Background. Thyroid peroxidase (TPO) is a central enzyme involved in thyroid hormone biosynthesis and the main microsomal component for thyroid autoimmunity. NF-kB is a critical mediator of the action of the endotoxin lipopolysaccharide (LPS) and other agents. We have proposed that NF-kB regulates thyroid specific gene expression and that LPS induces thyroglobulin and Na+/I- symporter expression.
Objective. To analyze the involvement of NF-kB in the regulation of TPO expression.
Methods. In the FRTL-5 thyroid cell line treated with TSH, LPS or LPS + TSH, protein (Western-blot), mRNA (RT-PCR), promoter activity (luciferase) and ChIP were assayed.

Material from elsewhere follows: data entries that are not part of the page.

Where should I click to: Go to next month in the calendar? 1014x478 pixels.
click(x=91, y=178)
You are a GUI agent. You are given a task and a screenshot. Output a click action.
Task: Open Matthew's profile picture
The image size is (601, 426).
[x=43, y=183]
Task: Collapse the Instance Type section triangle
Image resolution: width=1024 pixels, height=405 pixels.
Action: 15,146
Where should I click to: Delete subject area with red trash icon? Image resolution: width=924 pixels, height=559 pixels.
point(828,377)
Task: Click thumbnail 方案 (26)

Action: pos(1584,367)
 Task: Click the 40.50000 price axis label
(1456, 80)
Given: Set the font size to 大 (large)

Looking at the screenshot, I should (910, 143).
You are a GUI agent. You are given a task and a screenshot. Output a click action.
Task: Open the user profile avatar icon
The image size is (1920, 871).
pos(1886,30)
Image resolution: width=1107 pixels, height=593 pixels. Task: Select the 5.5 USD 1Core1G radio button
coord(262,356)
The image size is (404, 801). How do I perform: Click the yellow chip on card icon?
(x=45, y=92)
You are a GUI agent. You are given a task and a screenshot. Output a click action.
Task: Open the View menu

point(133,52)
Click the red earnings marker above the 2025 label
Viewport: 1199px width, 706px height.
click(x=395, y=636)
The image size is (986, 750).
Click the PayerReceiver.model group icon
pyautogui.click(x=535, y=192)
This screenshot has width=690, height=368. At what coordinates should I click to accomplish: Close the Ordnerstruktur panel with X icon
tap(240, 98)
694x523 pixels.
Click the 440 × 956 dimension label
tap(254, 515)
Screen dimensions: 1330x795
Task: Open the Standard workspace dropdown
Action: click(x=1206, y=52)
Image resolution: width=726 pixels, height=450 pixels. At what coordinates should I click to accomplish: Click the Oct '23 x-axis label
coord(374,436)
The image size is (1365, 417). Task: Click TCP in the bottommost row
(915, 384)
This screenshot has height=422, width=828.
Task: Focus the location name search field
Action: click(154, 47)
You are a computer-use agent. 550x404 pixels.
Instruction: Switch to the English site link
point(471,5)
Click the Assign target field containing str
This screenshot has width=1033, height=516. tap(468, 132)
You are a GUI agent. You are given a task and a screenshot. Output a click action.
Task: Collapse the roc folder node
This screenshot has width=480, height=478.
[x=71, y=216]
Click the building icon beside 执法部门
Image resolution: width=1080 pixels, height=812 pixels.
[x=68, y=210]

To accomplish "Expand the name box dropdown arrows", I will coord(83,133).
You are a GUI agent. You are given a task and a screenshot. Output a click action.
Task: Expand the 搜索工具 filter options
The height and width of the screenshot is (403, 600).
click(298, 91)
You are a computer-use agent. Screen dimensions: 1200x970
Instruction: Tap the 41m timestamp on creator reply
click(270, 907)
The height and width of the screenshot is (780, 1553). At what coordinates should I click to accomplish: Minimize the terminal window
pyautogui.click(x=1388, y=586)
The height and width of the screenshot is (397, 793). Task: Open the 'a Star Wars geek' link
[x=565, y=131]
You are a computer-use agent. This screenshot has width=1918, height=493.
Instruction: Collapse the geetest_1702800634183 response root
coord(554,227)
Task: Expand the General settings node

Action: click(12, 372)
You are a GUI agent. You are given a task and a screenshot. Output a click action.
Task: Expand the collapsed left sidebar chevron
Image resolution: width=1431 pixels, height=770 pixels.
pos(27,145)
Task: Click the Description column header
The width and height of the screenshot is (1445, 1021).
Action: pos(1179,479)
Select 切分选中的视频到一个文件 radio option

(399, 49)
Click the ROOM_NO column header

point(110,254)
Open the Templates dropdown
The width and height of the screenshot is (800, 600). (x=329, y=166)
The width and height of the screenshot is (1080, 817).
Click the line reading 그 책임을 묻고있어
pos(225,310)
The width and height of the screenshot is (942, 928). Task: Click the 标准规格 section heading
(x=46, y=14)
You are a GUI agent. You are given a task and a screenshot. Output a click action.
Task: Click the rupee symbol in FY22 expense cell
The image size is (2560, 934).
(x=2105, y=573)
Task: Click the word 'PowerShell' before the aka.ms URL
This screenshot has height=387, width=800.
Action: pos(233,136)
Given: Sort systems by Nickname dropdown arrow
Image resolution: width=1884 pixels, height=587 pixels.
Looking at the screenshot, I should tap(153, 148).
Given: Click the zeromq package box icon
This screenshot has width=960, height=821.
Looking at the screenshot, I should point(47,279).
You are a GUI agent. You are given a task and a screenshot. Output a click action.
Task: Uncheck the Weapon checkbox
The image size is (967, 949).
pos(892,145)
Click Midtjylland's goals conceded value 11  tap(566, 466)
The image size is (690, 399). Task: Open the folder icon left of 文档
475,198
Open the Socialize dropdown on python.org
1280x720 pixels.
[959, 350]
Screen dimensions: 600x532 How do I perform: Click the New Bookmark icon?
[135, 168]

Results. LPS increased TPO expression over the TSH-induced level. An augment of TSH-induced TPO mRNA was also observed. To evaluate transcriptional activity, a construct of TPO promoter (420 bp) was transfected into FRTL-5. LPS enhanced the TSH-stimulated TPO promoter activity. A construct lacking the êB site (-367 bp) showed no response to LPS and reduced activation by TSH. The LPS-induced transcriptional activity was suppressed by a NF-kB inhibitor, BAY, which also repressed TSH-stimulated TPO expression. A similar inhibition was exerted by BAY on the TPO protein and mRNA level induced by LPS. In addition, quantitative ChIP analysis in TSH and LPS-stimulated cells evidenced the recruitment of the NFkB subunit p65 to the kB site in TPO promoter predicted by bioinformatic analysis.
Conclusions. These findings reveal that a novel mechanism involving the NFkB pathway mediates the TSH and LPS-stimulated TPO expression including, at least in part, the transcriptional level. Since NF-kB activation is related to many pathophysiological processes such as inflammation and autoimmunity, this study favors that NF-kB-induced modifications in TPO expression could be implicated in thyroid disease.